- _Data for analysis_
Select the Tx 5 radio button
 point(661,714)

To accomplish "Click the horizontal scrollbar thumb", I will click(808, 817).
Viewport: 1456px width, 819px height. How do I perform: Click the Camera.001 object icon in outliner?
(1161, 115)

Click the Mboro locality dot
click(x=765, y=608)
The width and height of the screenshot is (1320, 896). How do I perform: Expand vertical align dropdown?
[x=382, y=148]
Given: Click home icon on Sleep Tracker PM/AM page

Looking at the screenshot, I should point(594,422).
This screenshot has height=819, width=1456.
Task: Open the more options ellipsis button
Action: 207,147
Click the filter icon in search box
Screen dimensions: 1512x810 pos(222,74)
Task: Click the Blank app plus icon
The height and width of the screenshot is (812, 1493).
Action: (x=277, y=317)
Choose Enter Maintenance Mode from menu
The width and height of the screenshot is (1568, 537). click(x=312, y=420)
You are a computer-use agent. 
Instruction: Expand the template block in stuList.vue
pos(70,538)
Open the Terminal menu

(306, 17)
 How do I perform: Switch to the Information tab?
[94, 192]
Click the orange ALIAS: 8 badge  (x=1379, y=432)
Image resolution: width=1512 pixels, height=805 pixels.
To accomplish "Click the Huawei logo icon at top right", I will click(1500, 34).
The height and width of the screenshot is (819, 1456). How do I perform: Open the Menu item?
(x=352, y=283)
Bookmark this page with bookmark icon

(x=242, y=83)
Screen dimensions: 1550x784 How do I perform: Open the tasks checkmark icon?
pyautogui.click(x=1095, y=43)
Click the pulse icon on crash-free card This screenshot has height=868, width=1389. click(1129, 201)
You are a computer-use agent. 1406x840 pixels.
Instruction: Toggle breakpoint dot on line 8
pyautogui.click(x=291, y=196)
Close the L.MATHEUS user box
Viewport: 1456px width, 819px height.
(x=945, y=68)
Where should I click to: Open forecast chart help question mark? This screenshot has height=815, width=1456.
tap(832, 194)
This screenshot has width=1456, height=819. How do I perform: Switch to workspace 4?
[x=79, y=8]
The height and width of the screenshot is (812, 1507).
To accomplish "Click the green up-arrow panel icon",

- _What is expected_
Would you copy out exactly the lines from the one holding "This screenshot has width=1456, height=819." through the end of the entries above, both ends included?

- _Expected answer_
This screenshot has width=1456, height=819. How do I perform: Switch to workspace 4?
[x=79, y=8]
The height and width of the screenshot is (812, 1507).
To accomplish "Click the green up-arrow panel icon",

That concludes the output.